I vote to affirm the board’s decision. In order to determine if section 25-a of the Workmen’s Compensation Law applies, it is first necessary to determine whether the case has been closed. In Matter of Casey v. Hinkle Iron Works (299 N. Y. 382, 385), the Court of Appeals held that liability may be imposed against the Special Fund “ only in a case which has been closed and is reopened by fresh application ” and stated: “ For the purpose of section 25-a, a case is closed when it has been referred to the abeyance file because no further proceedings were foreseen” (emphasis added). Whether in a given case further proceedings were contemplated is a factual issue (Matter of Stoever v. Sheraton Astor W. L. Hotel Operating Co., 29 A D 2d 597, 598; Matter of Abelowitz v. Sterling Tool Co., 26 A D 2d 875, mot. for lv. to app. den. 19 N Y 2d 577), the mere use of the term “ closed ” by the Referee not being determinative (Matter of Diskin v. 99 Wall St. Corp., 279 App. Div. 1103, mot. for lv. to app. den. 304 N. Y. 986).
The time limitations of section 123 do not apply to open cases (Matter of McCulla v. Alco Prods., 5 A D 2d 898, 899). Unlike the situation in McCulla, the board found here that claimant’s *340mental condition was a reasonable explanation for the delay in filing the medical reports.

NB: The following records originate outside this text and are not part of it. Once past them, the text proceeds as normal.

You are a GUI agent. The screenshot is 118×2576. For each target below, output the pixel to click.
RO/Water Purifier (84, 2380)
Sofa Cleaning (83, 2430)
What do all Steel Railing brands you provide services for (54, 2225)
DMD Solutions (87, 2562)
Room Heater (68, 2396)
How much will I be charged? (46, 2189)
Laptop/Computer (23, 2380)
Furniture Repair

The board’s finding that the Referee’s action indicated that further action was contemplated and that the cases were not actually closed, being supported by substantial evidence, should not be disturbed.
Reynolds, Greenblott and Simons, JJ., concur with Herlihy, P. J.; Cooke, J., dissents and votes to affirm in an opinion.
Decision reversed, and matter remitted for further proceedings not inconsistent herewith, with one bill of costs against respondents 'Special Fund and Workmen’s Compensation Board.